As part of a larger trend in Europe, the Dutch House of Representatives (Tweede Kamer) voted on Tuesday 29 January to enact a proposed law that would allow a foundation (stichting) or association (vereniging) to initiate damages proceedings on behalf of a class of victims. Now it is up to the Senate (Eerste Kamer) to enact the legislation. This is a positive and welcome step forward for collective redress in Europe.
The Dutch are intent on providing an efficient mechanism for victims of companies’ unlawful behaviour to obtain damages, and thereby, to the extent possible, justice - while ensuring this does not lead to the introduction of a ‘claim culture’ into their legal system. The ‘DES-daughters’ - women who were exposed to the DES drug before birth - inspired Dutch lawmakers. For such victims, collective redress often offers the optimal solution, including when it is too expensive, time-consuming or painful for a victim to initiate individual proceedings.
Options Currently Available
If victims want to seek collective redress in the Netherlands, they can currently do so in one of three ways. First, a foundation or association can seek declaratory or coercive relief on behalf of a class. This mechanism does not allow the foundation or association to seek damages arising from the harm suffered, and the collective action would need to be followed by individual damages claims if monetary relief is desired.
Second, a separate law (Wet Collectieve Afwikkeling Massaschade 2005 or WCAM) allows the Amsterdam courts to make a settlement binding on all injured parties that have not opted-out of the settlement, including in relation to non-Dutch injured parties. The extra-territorial effects of this law and the rather expansive approach to jurisdiction have proven controversial, the high point of which was Converium. In this case, an Amsterdam court declared a settlement binding on the class even though the alleged wrongdoing took place outside the Netherlands, and none of the potentially liable parties and only a limited number of the potential claimants were Dutch residents.
Third, individual claims can be assigned to a ‘claim vehicle’. The assigned claims are then bundled and brought in the claim vehicle’s name. This is currently the only mechanism that allows for (semi-) collective damages claims and has clear limitations. Most obviously, it does not allow claim vehicles to act on behalf of a defined class; the vehicle can only act for those victims that have assigned their claims to it.
The Proposed Law
The law called Wet Afwikkeling Massaschade in een Collectieve Actie (WAMCA) is proposed to replace the first mechanism described above with a new mechanism, allowing a foundation or association not only to seek declaratory or coercive relief, but also damages on behalf of a class of victims, be it individuals or corporate entities. In this sense, it fills a significant void in the current regime.

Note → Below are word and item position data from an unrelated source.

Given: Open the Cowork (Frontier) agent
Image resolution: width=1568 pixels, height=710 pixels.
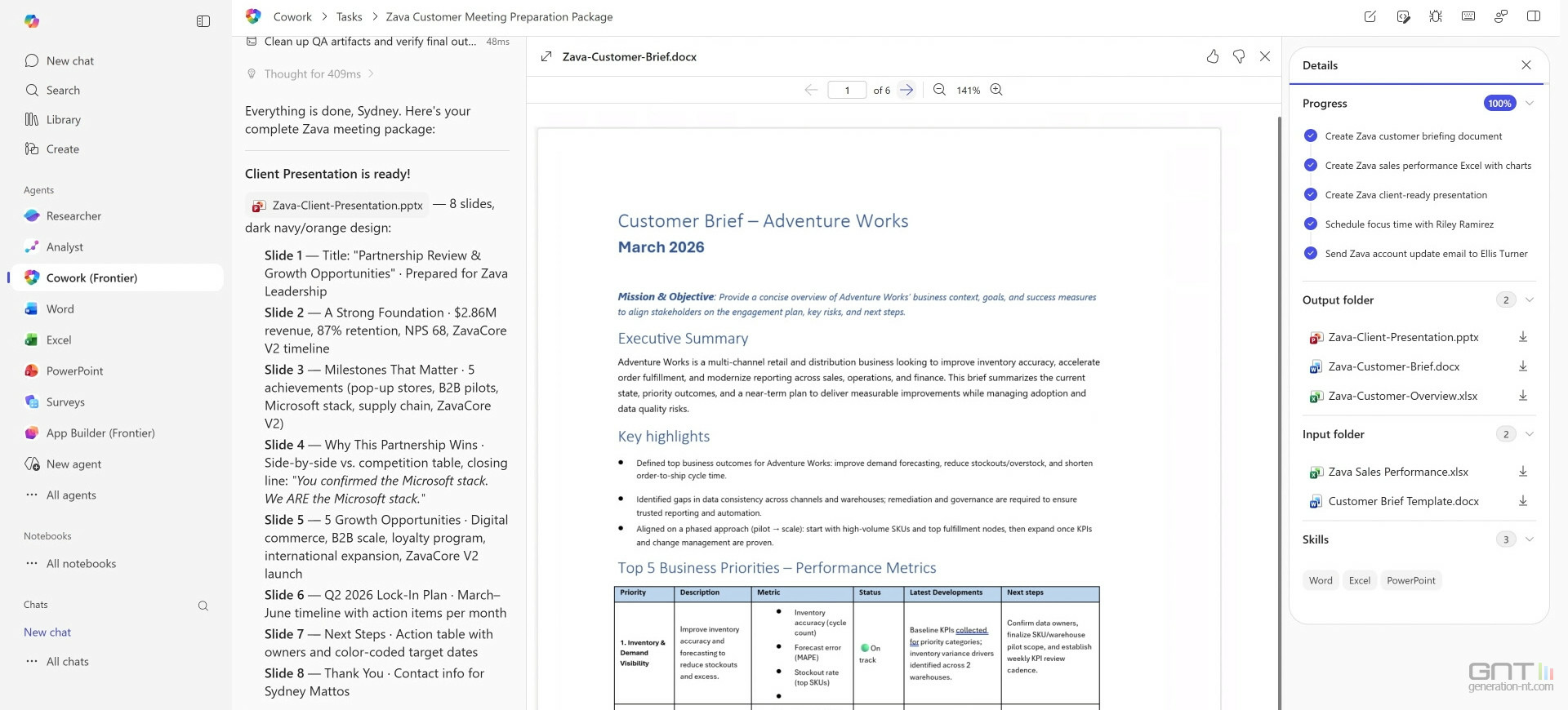Looking at the screenshot, I should point(91,278).
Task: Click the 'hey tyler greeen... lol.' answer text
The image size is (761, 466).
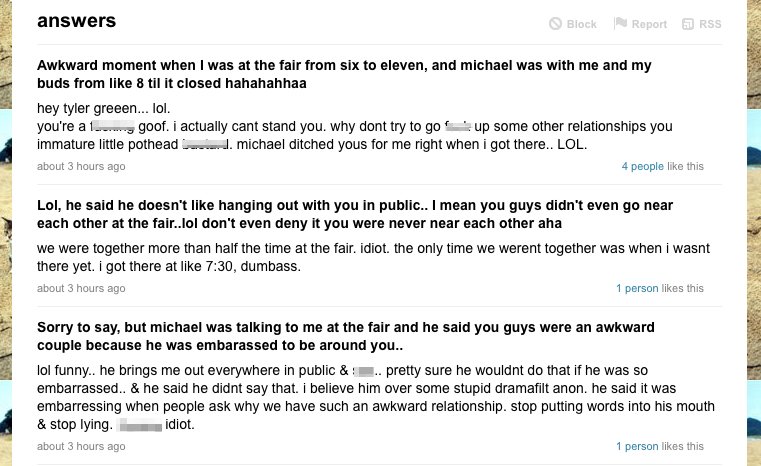Action: click(103, 108)
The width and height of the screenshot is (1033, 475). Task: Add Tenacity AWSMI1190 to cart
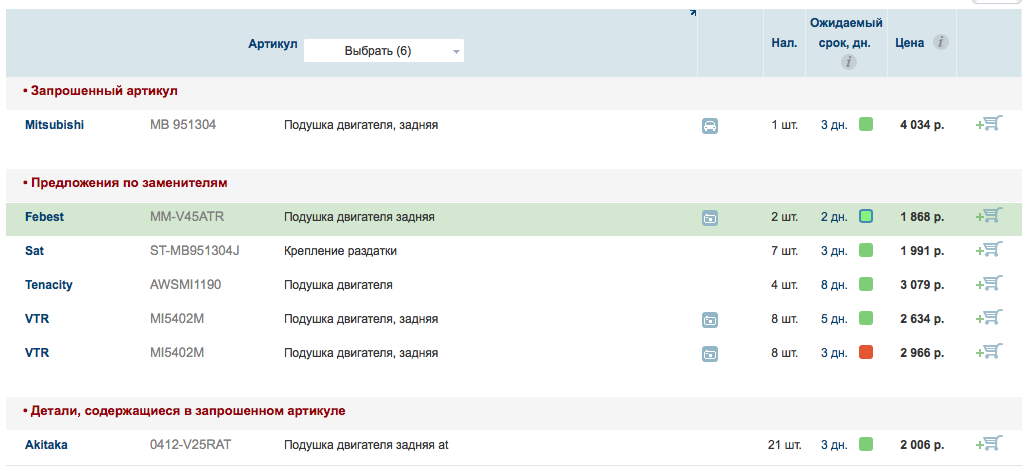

The proposed law does impose stricter requirements on these foundations and associations with respect to governance, litigation funding and representation, and it also includes a procedure for choosing the ‘exclusive representative’ of a class in the event that multiple foundations or associations bring claims arising from the same harm, on behalf of the same class of victims.
Importantly, the proposed law is limited in its extra-territorial effects. In part because the Dutch want to avoid so-called ‘forum-shopping’, the action must have a sufficiently close connection with the Netherlands for the Dutch courts to have jurisdiction. Although judgments are binding on all Dutch residents - unless they opt out - the proposed mechanism functions on an opt-in basis for non-Dutch victims (like the UK’s opt-out regime relating to competition law infringements, as introduced by the Consumer Rights Act 2015).
The Transition Scheme
The ‘transition scheme’ (comparable to ‘transitional arrangements’ in the UK) proved to be a main point of contention at the recent hearing in the House of Representatives. Specifically, there was disagreement amongst lawmakers as to which types of breaches the law should apply to, and from which point.
Initially, the proposed law was drafted to apply to all new actions initiated after the date of entry into force, irrespective of when the underlying events took place. However, before the hearing, a coalition of political parties, including the largest, proposed an amendment under which the new law would not apply to actions pertaining to an event or events that took place before 15 November 2016 - the date the first iteration of the proposed law was published. Despite heavily restricting the application of the proposed law and being met with opposition during the hearing, on Tuesday 29 January, the House of Representatives adopted the amendment as part of the proposed law.
Notwithstanding, this is the first step in what is set to be a ground-breaking and positive development for claimants.